Dynamics of Ionic Additive Passivation in Perovskite Solar Cells
Matthias Diethelm a, Henry Snaith a
a Department of Physics, University of Oxford, Clarendon Laboratory, Oxford, OX1 3PU, UK, Parks Road, Oxford, United Kingdom
International Conference on Hybrid and Organic Photovoltaics
Proceedings of International Conference on Hybrid and Organic Photovoltaics (HOPV22)

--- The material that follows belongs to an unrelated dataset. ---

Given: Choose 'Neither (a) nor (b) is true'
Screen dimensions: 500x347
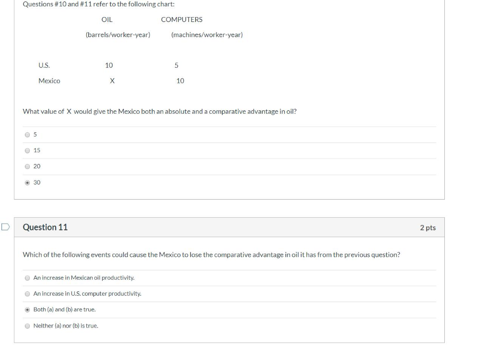Looking at the screenshot, I should pos(28,326).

València, Spain, 2022 May 19th - 25th
Organizers: Pablo Docampo, Eva Unger and Elizabeth Gibson
, Matthias Diethelm, presentation 289
DOI: https://doi.org/10.29363/nanoge.hopv.2022.289
Publication date: 20th April 2022

After an extraordinary rise in power conversion efficiency, perovskite thin film technology is reaching the performance of silicon photovoltaics, and tandem applications such as perovskite-on-silicon are promising candidates to go well beyond 30 % efficiency. Regarding commercialization, however, understanding possible degradation mechanisms is mandatory, given that silicon technology guarantees an efficiency loss of less than 20 % in 25 years. Ionic point defects and static deep traps - mobilised by high temperature, irradiation and external electric fields - contribute to the intrinsic instability of perovskite solar cells. Several strategies to passivate defects and suppress their dynamics are used, with arguably the most promising being ionic additives intermixed into the active layer. This approach has led to stability records while maintaining high efficiencies above 20 %. Recent research indicates a lack of in-depth understanding of the actual defect passivation effect and calls for suitable characterization methods. Dynamic processes due to mobile ions, trap development or phase segregation within the perovskite layer are well studied individually, but their interplay has still to be further unravelled. To establish a convincing picture of the passivating effects additives have on defects under operation conditions, typically used electrical and optical methods are combined with fast logarithmic (µs to s) electric pulses. While the solar cell with and without additive [1] is aged at high temperatures and full-spectrum simulated sunlight, fast JV measurement track hysteresis evolution, photoluminescence measurement provide information on phase segregation [2] and the quasi-Fermi level splitting [3], time-resolved photoluminescence tracks charge carrier lifetime as a measure for deep trap Shockley-Read-Hall recombination, and impedance spectroscopy at lower frequencies is a measure for EDL formation and recombination currents. The fast logarithmic (µs to s) electric pulses reveal the ageing behaviour of the dynamic processes and combine the results of the other characterisation methods. The method is explained and first results are shown.